- Exercise instructions:
Transcribe the records below exactly.

- Saved data entries:

== Segment start ==

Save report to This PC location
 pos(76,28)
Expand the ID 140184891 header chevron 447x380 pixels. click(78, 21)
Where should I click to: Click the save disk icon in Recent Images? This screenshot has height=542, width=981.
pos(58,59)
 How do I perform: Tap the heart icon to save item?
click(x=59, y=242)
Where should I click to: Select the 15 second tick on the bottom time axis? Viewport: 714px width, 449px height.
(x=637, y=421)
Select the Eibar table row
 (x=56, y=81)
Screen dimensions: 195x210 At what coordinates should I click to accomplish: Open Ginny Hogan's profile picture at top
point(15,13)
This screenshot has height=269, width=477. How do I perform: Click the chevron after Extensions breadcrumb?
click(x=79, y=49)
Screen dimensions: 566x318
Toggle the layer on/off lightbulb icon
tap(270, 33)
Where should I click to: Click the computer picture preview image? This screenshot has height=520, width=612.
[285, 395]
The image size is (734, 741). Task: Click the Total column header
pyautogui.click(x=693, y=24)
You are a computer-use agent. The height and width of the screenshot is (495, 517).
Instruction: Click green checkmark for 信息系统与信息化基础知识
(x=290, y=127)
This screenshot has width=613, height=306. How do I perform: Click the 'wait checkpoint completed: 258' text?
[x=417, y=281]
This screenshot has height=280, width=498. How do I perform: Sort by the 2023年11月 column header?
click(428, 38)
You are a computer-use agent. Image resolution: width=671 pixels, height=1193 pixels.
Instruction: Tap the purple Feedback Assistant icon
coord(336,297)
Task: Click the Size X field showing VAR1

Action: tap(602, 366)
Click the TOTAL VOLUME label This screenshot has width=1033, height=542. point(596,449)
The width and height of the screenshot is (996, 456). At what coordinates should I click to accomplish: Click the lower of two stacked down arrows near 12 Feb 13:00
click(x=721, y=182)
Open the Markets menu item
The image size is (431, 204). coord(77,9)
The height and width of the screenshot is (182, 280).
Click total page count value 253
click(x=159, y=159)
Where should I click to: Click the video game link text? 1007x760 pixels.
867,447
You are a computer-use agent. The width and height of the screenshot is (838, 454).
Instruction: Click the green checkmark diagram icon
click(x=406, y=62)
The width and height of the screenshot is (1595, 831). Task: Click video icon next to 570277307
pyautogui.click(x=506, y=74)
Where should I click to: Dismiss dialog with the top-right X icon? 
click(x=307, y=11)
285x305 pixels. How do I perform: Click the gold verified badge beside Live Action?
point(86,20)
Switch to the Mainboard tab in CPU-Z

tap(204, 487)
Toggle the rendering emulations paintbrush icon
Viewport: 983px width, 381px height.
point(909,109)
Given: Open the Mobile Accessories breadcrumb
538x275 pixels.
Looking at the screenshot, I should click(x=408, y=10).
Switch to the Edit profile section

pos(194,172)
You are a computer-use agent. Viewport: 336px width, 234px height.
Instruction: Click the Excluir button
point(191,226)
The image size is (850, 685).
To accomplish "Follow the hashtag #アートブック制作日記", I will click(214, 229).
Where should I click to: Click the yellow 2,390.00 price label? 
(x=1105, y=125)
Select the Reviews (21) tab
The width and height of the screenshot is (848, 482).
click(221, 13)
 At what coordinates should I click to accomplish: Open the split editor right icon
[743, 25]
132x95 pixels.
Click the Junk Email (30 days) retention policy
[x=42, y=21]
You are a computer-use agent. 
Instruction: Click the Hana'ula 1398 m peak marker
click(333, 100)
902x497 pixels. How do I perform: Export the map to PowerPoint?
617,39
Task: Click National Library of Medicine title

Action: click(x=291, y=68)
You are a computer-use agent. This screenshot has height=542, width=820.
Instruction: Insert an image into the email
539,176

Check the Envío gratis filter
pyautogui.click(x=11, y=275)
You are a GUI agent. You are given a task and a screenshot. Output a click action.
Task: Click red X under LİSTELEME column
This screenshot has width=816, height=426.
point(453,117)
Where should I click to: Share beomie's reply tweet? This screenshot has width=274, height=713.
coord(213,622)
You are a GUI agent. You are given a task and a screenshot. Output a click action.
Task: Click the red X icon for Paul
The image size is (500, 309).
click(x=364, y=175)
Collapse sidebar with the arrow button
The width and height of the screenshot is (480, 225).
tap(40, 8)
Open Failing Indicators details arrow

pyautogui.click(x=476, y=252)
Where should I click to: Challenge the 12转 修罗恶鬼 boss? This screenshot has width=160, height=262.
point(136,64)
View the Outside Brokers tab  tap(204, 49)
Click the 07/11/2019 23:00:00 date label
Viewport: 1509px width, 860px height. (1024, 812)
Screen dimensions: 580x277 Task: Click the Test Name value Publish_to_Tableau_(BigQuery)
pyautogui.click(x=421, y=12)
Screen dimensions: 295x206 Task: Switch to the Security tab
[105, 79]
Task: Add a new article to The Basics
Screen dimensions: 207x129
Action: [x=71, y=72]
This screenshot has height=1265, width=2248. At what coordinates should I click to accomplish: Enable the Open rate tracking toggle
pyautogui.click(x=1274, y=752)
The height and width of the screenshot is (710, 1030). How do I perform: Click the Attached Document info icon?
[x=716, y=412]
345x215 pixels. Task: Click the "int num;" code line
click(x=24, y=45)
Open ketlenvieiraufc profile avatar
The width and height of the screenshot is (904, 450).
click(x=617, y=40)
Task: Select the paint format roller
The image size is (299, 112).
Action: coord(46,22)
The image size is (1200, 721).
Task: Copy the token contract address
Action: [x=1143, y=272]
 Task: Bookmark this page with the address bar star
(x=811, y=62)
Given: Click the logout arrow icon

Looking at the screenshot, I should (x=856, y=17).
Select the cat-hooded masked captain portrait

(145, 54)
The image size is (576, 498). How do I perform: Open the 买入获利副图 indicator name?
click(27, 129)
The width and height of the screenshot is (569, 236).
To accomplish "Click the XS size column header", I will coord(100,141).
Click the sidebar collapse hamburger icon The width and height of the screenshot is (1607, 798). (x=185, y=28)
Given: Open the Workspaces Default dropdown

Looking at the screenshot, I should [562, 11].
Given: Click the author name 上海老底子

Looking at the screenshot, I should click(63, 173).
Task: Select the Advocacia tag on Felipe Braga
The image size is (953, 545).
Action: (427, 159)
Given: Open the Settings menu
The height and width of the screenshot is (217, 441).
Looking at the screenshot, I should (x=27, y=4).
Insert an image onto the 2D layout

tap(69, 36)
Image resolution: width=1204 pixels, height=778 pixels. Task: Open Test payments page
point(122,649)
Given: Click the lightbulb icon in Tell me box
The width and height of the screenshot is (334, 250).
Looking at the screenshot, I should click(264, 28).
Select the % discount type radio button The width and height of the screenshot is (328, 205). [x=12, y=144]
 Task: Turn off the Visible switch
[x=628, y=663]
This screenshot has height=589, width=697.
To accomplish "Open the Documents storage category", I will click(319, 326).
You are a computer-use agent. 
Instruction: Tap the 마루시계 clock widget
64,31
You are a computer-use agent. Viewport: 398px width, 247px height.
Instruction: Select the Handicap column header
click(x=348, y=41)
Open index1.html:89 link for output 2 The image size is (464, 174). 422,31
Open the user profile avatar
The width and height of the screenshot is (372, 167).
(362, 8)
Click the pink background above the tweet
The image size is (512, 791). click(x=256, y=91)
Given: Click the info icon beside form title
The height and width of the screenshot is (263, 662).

== Segment end ==

- Solution for this exercise:
Save report to This PC location
 pos(76,28)
Expand the ID 140184891 header chevron 447x380 pixels. click(78, 21)
Where should I click to: Click the save disk icon in Recent Images? This screenshot has height=542, width=981.
pos(58,59)
 How do I perform: Tap the heart icon to save item?
click(x=59, y=242)
Where should I click to: Select the 15 second tick on the bottom time axis? Viewport: 714px width, 449px height.
(x=637, y=421)
Select the Eibar table row
 (x=56, y=81)
Screen dimensions: 195x210 At what coordinates should I click to accomplish: Open Ginny Hogan's profile picture at top
point(15,13)
This screenshot has height=269, width=477. How do I perform: Click the chevron after Extensions breadcrumb?
click(x=79, y=49)
Screen dimensions: 566x318
Toggle the layer on/off lightbulb icon
tap(270, 33)
Where should I click to: Click the computer picture preview image? This screenshot has height=520, width=612.
[285, 395]
The image size is (734, 741). Task: Click the Total column header
pyautogui.click(x=693, y=24)
You are a computer-use agent. The height and width of the screenshot is (495, 517).
Instruction: Click green checkmark for 信息系统与信息化基础知识
(x=290, y=127)
This screenshot has width=613, height=306. How do I perform: Click the 'wait checkpoint completed: 258' text?
[x=417, y=281]
This screenshot has height=280, width=498. How do I perform: Sort by the 2023年11月 column header?
click(428, 38)
You are a computer-use agent. Image resolution: width=671 pixels, height=1193 pixels.
Instruction: Tap the purple Feedback Assistant icon
coord(336,297)
Task: Click the Size X field showing VAR1

Action: tap(602, 366)
Click the TOTAL VOLUME label This screenshot has width=1033, height=542. point(596,449)
The width and height of the screenshot is (996, 456). At what coordinates should I click to accomplish: Click the lower of two stacked down arrows near 12 Feb 13:00
click(x=721, y=182)
Open the Markets menu item
The image size is (431, 204). coord(77,9)
The height and width of the screenshot is (182, 280).
Click total page count value 253
click(x=159, y=159)
Where should I click to: Click the video game link text? 1007x760 pixels.
867,447
You are a computer-use agent. The width and height of the screenshot is (838, 454).
Instruction: Click the green checkmark diagram icon
click(x=406, y=62)
The width and height of the screenshot is (1595, 831). Task: Click video icon next to 570277307
pyautogui.click(x=506, y=74)
Where should I click to: Dismiss dialog with the top-right X icon? 
click(x=307, y=11)
285x305 pixels. How do I perform: Click the gold verified badge beside Live Action?
point(86,20)
Switch to the Mainboard tab in CPU-Z

tap(204, 487)
Toggle the rendering emulations paintbrush icon
Viewport: 983px width, 381px height.
point(909,109)
Given: Open the Mobile Accessories breadcrumb
538x275 pixels.
Looking at the screenshot, I should click(x=408, y=10).
Switch to the Edit profile section

pos(194,172)
You are a computer-use agent. Viewport: 336px width, 234px height.
Instruction: Click the Excluir button
point(191,226)
The image size is (850, 685).
To accomplish "Follow the hashtag #アートブック制作日記", I will click(214, 229).
Where should I click to: Click the yellow 2,390.00 price label? 
(x=1105, y=125)
Select the Reviews (21) tab
The width and height of the screenshot is (848, 482).
click(221, 13)
 At what coordinates should I click to accomplish: Open the split editor right icon
[743, 25]
132x95 pixels.
Click the Junk Email (30 days) retention policy
[x=42, y=21]
You are a computer-use agent. 
Instruction: Click the Hana'ula 1398 m peak marker
click(333, 100)
902x497 pixels. How do I perform: Export the map to PowerPoint?
617,39
Task: Click National Library of Medicine title

Action: click(x=291, y=68)
You are a computer-use agent. This screenshot has height=542, width=820.
Instruction: Insert an image into the email
539,176

Check the Envío gratis filter
pyautogui.click(x=11, y=275)
You are a GUI agent. You are given a task and a screenshot. Output a click action.
Task: Click red X under LİSTELEME column
This screenshot has width=816, height=426.
point(453,117)
Where should I click to: Share beomie's reply tweet? This screenshot has width=274, height=713.
coord(213,622)
You are a GUI agent. You are given a task and a screenshot. Output a click action.
Task: Click the red X icon for Paul
The image size is (500, 309).
click(x=364, y=175)
Collapse sidebar with the arrow button
The width and height of the screenshot is (480, 225).
tap(40, 8)
Open Failing Indicators details arrow

pyautogui.click(x=476, y=252)
Where should I click to: Challenge the 12转 修罗恶鬼 boss? This screenshot has width=160, height=262.
point(136,64)
View the Outside Brokers tab  tap(204, 49)
Click the 07/11/2019 23:00:00 date label
Viewport: 1509px width, 860px height. (1024, 812)
Screen dimensions: 580x277 Task: Click the Test Name value Publish_to_Tableau_(BigQuery)
pyautogui.click(x=421, y=12)
Screen dimensions: 295x206 Task: Switch to the Security tab
[105, 79]
Task: Add a new article to The Basics
Screen dimensions: 207x129
Action: [x=71, y=72]
This screenshot has height=1265, width=2248. At what coordinates should I click to accomplish: Enable the Open rate tracking toggle
pyautogui.click(x=1274, y=752)
The height and width of the screenshot is (710, 1030). How do I perform: Click the Attached Document info icon?
[x=716, y=412]
345x215 pixels. Task: Click the "int num;" code line
click(x=24, y=45)
Open ketlenvieiraufc profile avatar
The width and height of the screenshot is (904, 450).
click(x=617, y=40)
Task: Select the paint format roller
The image size is (299, 112).
Action: coord(46,22)
The image size is (1200, 721).
Task: Copy the token contract address
Action: [x=1143, y=272]
 Task: Bookmark this page with the address bar star
(x=811, y=62)
Given: Click the logout arrow icon

Looking at the screenshot, I should (x=856, y=17).
Select the cat-hooded masked captain portrait

(145, 54)
The image size is (576, 498). How do I perform: Open the 买入获利副图 indicator name?
click(27, 129)
The width and height of the screenshot is (569, 236).
To accomplish "Click the XS size column header", I will coord(100,141).
Click the sidebar collapse hamburger icon The width and height of the screenshot is (1607, 798). (x=185, y=28)
Given: Open the Workspaces Default dropdown

Looking at the screenshot, I should [562, 11].
Given: Click the author name 上海老底子

Looking at the screenshot, I should click(63, 173).
Task: Select the Advocacia tag on Felipe Braga
The image size is (953, 545).
Action: (427, 159)
Given: Open the Settings menu
The height and width of the screenshot is (217, 441).
Looking at the screenshot, I should (x=27, y=4).
Insert an image onto the 2D layout

tap(69, 36)
Image resolution: width=1204 pixels, height=778 pixels. Task: Open Test payments page
point(122,649)
Given: Click the lightbulb icon in Tell me box
The width and height of the screenshot is (334, 250).
Looking at the screenshot, I should click(264, 28).
Select the % discount type radio button The width and height of the screenshot is (328, 205). [x=12, y=144]
 Task: Turn off the Visible switch
[x=628, y=663]
This screenshot has height=589, width=697.
To accomplish "Open the Documents storage category", I will click(319, 326).
You are a computer-use agent. 
Instruction: Tap the 마루시계 clock widget
64,31
You are a computer-use agent. Viewport: 398px width, 247px height.
Instruction: Select the Handicap column header
click(x=348, y=41)
Open index1.html:89 link for output 2 The image size is (464, 174). 422,31
Open the user profile avatar
The width and height of the screenshot is (372, 167).
(362, 8)
Click the pink background above the tweet
The image size is (512, 791). click(x=256, y=91)
Given: Click the info icon beside form title
The height and width of the screenshot is (263, 662).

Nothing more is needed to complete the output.